Records from a dataset:
..............................

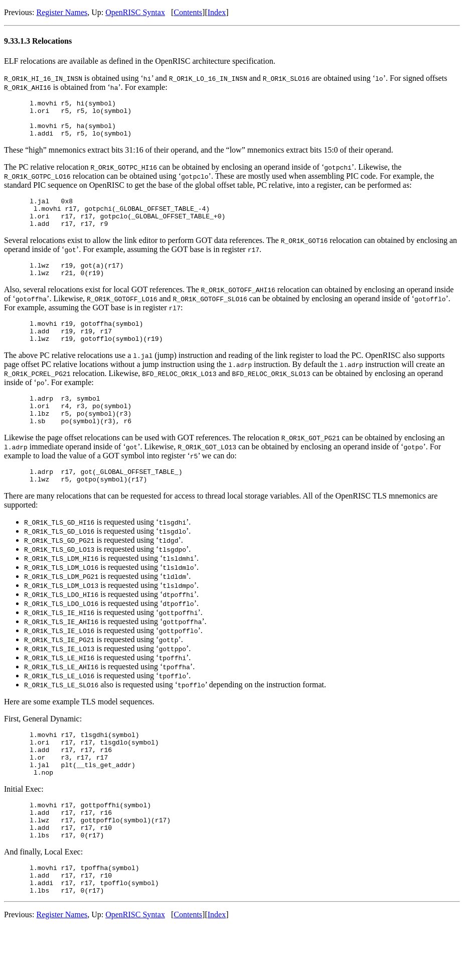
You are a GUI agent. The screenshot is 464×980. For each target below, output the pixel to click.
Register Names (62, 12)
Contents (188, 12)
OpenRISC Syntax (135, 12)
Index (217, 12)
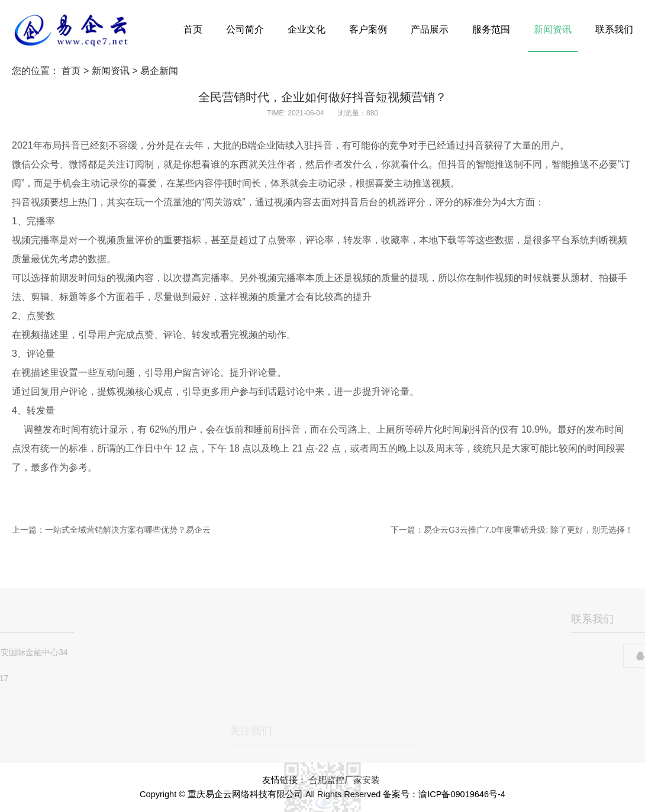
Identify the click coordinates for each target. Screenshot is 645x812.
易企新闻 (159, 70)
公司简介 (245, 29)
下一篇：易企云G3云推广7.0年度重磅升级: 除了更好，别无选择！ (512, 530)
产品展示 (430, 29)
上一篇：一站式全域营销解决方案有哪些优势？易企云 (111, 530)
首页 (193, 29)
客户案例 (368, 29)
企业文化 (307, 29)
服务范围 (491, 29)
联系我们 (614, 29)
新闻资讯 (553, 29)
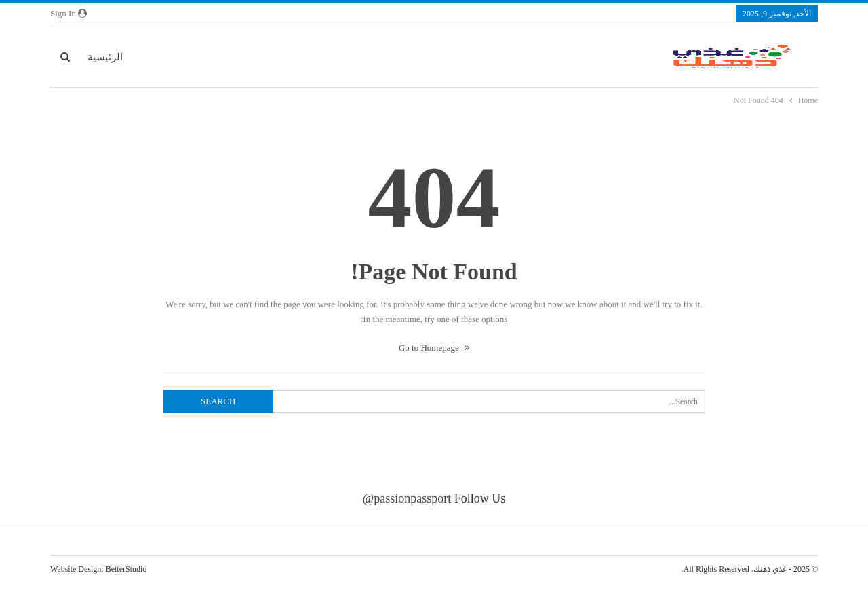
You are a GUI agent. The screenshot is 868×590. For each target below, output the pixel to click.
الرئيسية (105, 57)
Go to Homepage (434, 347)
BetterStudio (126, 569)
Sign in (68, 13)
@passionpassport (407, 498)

..............................

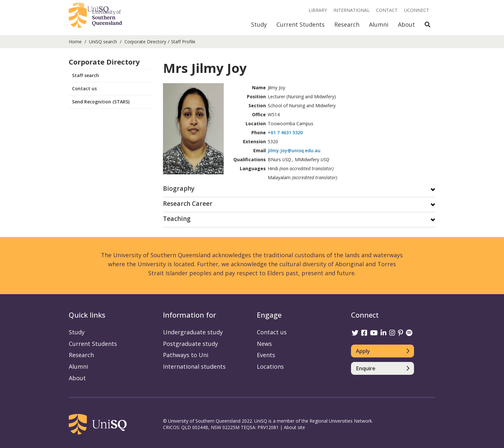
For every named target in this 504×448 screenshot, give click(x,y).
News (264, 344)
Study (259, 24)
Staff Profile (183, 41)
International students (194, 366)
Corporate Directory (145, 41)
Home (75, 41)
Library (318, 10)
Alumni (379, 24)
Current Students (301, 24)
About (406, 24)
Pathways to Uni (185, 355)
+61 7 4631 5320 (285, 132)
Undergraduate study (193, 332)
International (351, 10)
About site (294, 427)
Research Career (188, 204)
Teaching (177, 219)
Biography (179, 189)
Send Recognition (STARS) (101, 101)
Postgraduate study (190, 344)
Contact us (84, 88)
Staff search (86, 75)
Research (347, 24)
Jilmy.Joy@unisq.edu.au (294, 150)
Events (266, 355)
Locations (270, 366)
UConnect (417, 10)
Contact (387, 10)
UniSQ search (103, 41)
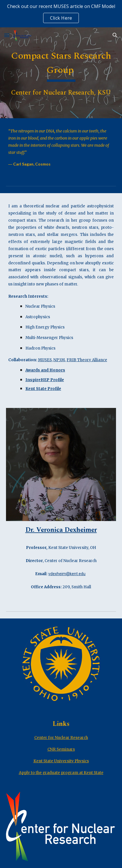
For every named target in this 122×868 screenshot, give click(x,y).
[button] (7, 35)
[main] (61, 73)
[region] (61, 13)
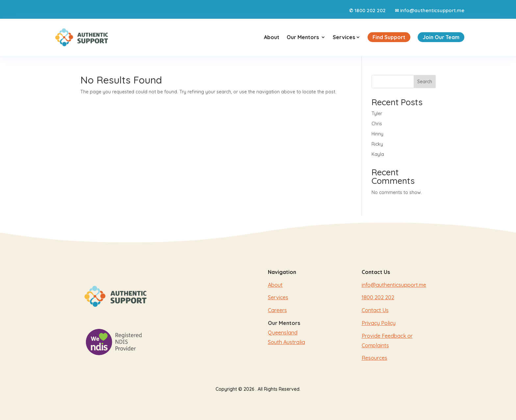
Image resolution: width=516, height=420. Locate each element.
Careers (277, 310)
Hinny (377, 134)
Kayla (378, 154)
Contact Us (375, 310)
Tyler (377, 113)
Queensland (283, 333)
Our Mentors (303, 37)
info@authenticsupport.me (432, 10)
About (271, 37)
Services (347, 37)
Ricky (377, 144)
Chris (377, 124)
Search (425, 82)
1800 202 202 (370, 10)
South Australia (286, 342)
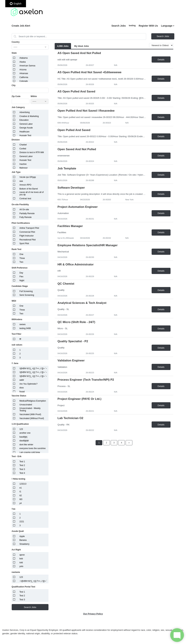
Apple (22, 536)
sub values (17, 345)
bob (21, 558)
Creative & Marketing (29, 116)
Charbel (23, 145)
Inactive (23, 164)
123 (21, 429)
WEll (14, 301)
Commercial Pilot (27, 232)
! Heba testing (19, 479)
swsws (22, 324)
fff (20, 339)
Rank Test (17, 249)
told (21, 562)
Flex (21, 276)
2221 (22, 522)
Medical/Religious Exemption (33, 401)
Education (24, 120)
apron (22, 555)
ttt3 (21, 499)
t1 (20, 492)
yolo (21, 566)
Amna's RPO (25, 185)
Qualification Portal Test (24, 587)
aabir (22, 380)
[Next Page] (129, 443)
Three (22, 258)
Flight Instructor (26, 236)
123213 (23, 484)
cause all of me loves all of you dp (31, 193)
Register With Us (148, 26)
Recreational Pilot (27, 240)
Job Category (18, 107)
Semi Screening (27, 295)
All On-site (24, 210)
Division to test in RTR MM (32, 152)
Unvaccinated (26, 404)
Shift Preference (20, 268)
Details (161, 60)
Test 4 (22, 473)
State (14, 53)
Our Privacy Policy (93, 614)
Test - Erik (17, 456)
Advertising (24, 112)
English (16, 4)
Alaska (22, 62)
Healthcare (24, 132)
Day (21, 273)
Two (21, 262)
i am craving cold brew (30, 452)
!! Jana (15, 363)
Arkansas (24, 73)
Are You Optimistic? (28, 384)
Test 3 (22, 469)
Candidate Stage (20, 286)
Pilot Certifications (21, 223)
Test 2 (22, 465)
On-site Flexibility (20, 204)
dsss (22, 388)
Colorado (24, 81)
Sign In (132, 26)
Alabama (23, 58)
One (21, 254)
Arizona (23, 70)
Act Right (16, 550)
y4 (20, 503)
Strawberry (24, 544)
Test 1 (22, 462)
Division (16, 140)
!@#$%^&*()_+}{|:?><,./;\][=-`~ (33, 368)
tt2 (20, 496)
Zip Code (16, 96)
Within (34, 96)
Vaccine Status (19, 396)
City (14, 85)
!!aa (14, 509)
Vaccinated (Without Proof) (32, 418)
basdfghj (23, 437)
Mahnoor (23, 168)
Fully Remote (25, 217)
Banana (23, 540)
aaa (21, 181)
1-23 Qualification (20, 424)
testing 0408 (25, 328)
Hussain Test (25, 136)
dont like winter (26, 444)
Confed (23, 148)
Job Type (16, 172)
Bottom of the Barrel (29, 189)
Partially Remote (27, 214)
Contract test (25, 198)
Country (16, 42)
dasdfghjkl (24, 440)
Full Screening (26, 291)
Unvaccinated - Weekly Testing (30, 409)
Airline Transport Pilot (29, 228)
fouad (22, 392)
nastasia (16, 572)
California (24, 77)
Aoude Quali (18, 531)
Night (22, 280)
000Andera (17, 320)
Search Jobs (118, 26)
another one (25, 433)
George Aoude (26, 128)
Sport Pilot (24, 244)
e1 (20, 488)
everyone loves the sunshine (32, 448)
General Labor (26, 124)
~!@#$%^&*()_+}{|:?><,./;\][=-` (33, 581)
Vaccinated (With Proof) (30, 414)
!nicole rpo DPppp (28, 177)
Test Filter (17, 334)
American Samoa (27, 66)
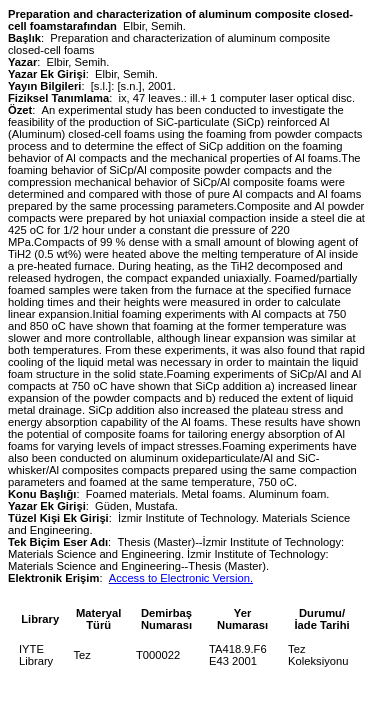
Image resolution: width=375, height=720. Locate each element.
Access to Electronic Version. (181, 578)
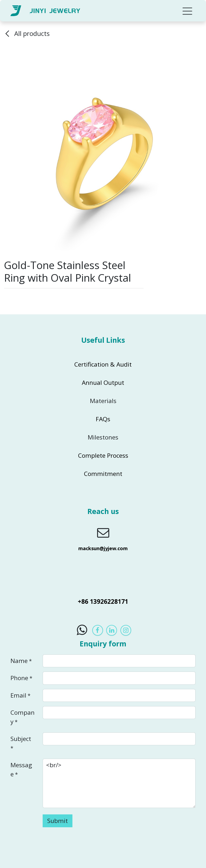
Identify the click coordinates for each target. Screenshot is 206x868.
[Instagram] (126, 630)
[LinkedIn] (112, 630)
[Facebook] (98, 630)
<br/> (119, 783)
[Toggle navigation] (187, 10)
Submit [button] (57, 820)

..............................

Work to do
Copy every line of the items from the line containing "Index (217, 12)" through the line containing "服务范围 (491, 29)", both ends included, but leave out the picture. Multiply each click coordinate in the answers by 1.65, rounding to whole numbers with halves going up, and keep all other text unchanged.

Result below
Index (358, 20)
Identify the click coordinates for each target. Screenshot is 645x812.
易企新闻 (262, 116)
公司简介 (404, 48)
下一篇：易企云G3云推广7.0年度重磅升级: 除了更好，别无选择！ (845, 875)
产品展示 (710, 48)
上一篇：一站式全域营销解决方案有哪些优势？易企云 (183, 875)
首页 (318, 48)
客户案例 (607, 48)
企业文化 (507, 48)
服务范围 (810, 48)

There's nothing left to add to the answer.